Locate the string "computer" in the records below. Copy every line where it occurs.

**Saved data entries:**

• • • • •

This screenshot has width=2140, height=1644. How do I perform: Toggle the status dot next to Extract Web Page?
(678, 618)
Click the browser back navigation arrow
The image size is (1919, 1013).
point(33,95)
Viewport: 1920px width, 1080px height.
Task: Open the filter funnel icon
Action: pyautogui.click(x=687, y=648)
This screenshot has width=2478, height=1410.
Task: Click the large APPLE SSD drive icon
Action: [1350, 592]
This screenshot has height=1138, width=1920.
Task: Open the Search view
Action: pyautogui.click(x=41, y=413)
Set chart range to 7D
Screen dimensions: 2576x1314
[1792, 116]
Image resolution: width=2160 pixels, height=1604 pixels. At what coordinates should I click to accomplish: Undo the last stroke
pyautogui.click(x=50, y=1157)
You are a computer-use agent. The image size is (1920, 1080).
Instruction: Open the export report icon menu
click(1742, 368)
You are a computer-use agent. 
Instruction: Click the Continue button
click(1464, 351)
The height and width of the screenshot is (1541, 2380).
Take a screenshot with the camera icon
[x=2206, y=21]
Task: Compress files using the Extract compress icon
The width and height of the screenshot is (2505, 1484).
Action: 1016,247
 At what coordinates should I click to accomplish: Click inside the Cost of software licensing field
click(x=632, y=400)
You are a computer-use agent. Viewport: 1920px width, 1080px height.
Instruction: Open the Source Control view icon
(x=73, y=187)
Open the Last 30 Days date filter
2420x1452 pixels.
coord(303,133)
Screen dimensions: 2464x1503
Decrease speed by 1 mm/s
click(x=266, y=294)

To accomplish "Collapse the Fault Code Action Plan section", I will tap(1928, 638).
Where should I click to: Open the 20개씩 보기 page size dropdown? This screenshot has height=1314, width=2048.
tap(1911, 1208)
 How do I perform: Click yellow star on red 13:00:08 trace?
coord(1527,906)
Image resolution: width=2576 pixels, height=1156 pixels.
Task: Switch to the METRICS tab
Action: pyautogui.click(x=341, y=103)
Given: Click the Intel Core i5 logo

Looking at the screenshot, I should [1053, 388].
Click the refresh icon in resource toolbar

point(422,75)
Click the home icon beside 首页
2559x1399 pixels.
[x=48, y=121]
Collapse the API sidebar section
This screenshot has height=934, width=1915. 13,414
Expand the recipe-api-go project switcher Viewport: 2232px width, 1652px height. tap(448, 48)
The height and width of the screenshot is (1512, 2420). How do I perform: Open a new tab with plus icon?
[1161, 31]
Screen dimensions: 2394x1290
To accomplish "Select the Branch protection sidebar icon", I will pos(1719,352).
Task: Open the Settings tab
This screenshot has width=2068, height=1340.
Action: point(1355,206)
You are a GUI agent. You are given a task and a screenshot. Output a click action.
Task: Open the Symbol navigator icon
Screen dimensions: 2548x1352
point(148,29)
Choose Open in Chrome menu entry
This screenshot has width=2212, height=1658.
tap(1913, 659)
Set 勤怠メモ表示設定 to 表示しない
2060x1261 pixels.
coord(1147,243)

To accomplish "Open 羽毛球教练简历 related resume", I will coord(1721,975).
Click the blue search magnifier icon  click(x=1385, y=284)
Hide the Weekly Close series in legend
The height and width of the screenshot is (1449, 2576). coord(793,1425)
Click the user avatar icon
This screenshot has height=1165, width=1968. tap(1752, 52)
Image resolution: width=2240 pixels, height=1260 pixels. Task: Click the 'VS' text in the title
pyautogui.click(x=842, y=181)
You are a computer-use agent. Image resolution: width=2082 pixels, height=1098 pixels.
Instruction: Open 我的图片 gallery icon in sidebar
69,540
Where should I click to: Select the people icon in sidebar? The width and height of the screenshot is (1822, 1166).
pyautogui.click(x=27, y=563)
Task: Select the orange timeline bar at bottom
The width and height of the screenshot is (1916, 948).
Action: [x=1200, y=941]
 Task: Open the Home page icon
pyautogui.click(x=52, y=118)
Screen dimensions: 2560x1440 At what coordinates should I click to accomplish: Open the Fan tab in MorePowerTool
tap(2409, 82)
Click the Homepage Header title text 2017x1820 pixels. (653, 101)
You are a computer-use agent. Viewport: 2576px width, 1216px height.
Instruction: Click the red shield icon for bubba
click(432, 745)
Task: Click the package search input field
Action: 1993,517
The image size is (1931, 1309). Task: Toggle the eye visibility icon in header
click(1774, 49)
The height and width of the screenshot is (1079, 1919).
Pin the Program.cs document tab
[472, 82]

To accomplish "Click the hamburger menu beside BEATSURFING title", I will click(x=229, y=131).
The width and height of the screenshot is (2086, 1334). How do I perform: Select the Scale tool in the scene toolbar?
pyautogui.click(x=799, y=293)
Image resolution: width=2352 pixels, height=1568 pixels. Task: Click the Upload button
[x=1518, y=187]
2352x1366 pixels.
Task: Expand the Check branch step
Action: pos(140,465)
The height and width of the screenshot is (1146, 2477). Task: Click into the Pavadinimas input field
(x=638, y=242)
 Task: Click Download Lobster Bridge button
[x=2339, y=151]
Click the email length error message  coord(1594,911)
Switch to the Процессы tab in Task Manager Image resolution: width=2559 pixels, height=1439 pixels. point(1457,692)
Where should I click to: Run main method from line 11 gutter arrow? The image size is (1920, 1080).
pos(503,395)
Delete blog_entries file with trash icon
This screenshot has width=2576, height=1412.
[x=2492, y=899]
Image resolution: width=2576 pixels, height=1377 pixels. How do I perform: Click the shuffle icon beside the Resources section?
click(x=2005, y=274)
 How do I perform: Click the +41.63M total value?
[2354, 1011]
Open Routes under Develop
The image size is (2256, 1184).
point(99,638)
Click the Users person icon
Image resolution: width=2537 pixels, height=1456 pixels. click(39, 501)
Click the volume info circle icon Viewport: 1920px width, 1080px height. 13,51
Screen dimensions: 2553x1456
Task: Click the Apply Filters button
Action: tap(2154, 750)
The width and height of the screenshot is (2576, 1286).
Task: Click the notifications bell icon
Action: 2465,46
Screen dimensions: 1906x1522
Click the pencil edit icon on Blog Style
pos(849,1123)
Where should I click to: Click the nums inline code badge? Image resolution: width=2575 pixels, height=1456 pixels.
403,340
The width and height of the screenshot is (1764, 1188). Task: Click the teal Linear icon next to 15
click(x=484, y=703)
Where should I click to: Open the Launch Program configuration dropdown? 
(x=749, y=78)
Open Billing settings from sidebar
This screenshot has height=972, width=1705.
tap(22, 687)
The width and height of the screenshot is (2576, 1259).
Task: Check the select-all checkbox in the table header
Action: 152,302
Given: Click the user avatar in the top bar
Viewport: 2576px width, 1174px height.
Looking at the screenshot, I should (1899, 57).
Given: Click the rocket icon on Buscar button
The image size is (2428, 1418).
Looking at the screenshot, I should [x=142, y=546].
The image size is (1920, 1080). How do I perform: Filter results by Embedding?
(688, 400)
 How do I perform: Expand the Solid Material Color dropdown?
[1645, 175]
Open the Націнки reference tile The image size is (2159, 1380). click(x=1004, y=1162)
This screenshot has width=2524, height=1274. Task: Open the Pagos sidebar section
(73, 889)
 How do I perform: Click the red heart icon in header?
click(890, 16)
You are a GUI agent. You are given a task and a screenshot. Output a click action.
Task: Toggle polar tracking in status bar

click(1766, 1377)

• • • • •

**Task response:**
You are a computer-use agent. The image size is (1920, 1080).
You are a computer-use agent. 
You are a computer-use agent. Viewport: 1920px width, 1080px height.
You are a computer-use agent. Image resolution: width=2082 pixels, height=1098 pixels.
You are a computer-use agent. Viewport: 2576px width, 1216px height.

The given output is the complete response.